Bioprocess Biosyst Eng. 2016 Mar;39(3):391-400. doi: 10.1007/s00449-015-1522-4. Epub 2015 Dec 12.
In this study, an integrated citric acid-methane fermentation process was established to solve the problem of wastewater treatment in citric acid production. Citric acid wastewater was treated through anaerobic digestion and then the anaerobic digestion effluent (ADE) was further treated and recycled for the next batch citric acid fermentation. This process could eliminate wastewater discharge and reduce water resource consumption. Propionic acid was found in the ADE and its concentration continually increased in recycling. Effect of propionic acid on citric acid fermentation was investigated, and results indicated that influence of propionic acid on citric acid fermentation was contributed to the undissociated form. Citric acid fermentation was inhibited when the concentration of propionic acid was above 2, 4, and 6 mM in initial pH 4.0, 4.5 and, 5.0, respectively. However, low concentration of propionic acid could promote isomaltase activity which converted more isomaltose to available sugar, thereby increasing citric acid production. High concentration of propionic acid could influence the vitality of cell and prolong the lag phase, causing large amount of glucose still remaining in medium at the end of fermentation and decreasing citric acid production.

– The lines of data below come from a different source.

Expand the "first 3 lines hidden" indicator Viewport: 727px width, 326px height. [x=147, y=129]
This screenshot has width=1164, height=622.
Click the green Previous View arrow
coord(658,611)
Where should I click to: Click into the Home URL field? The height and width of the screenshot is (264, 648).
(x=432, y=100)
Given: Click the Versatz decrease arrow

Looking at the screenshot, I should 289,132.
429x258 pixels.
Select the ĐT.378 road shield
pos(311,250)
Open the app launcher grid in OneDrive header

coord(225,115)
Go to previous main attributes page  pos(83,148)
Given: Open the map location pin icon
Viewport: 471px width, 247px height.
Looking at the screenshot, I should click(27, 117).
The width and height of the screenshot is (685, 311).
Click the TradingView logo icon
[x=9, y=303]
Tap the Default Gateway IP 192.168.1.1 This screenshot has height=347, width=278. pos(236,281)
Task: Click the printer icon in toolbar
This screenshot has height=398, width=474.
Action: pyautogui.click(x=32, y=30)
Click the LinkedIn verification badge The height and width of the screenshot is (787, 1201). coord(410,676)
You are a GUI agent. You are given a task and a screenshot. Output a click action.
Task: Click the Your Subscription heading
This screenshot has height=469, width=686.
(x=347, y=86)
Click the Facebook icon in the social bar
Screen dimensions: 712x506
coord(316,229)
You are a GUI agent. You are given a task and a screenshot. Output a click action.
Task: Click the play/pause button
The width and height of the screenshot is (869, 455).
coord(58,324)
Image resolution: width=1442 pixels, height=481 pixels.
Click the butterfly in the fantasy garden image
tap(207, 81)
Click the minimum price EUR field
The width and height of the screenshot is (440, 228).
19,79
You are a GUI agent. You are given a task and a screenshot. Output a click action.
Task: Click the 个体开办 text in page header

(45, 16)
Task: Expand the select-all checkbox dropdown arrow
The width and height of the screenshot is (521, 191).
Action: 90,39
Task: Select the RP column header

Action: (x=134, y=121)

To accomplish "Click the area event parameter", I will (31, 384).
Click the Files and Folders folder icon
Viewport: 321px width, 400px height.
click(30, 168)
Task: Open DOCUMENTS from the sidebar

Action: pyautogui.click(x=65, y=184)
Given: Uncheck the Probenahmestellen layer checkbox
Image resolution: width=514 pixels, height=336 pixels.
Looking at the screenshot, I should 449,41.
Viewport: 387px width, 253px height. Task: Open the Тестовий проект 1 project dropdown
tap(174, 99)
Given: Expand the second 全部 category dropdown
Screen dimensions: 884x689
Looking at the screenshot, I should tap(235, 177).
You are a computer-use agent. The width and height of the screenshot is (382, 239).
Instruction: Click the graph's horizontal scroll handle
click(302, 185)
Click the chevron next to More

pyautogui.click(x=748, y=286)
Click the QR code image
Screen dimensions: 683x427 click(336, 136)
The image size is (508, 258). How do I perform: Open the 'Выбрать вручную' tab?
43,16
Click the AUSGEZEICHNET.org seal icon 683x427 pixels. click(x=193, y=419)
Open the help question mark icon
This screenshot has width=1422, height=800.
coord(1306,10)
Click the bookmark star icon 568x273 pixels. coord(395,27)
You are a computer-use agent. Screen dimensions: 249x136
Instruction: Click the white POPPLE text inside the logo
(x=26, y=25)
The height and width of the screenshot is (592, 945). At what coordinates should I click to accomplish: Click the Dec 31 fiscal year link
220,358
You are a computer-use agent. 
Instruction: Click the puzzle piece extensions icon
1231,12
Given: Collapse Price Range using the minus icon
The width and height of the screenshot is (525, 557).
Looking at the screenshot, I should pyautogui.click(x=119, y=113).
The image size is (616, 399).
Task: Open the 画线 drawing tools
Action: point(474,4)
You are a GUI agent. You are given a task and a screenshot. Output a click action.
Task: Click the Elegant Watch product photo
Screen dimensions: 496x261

在本研究中,建立了一种柠檬酸 - 甲烷综合发酵工艺,以解决柠檬酸生产中的废水处理问题。柠檬酸废水通过厌氧消化进行处理,然后对厌氧消化出水(ADE)进行进一步处理并循环用于下一批柠檬酸发酵。该工艺可以消除废水排放并减少水资源消耗。在ADE中发现了丙酸,并且其浓度在循环过程中持续增加。研究了丙酸对柠檬酸发酵的影响,结果表明丙酸对柠檬酸发酵的影响主要归因于未解离形式。当丙酸浓度在初始pH值为4.0、4.5和5.0时分别高于2 mM、4 mM和6 mM时,柠檬酸发酵受到抑制。然而,低浓度的丙酸可以促进异麦芽糖酶的活性,将更多的异麦芽糖转化为可利用的糖,从而增加柠檬酸的产量。高浓度的丙酸会影响细胞活力并延长延迟期,导致发酵结束时培养基中仍残留大量葡萄糖,从而降低柠檬酸产量。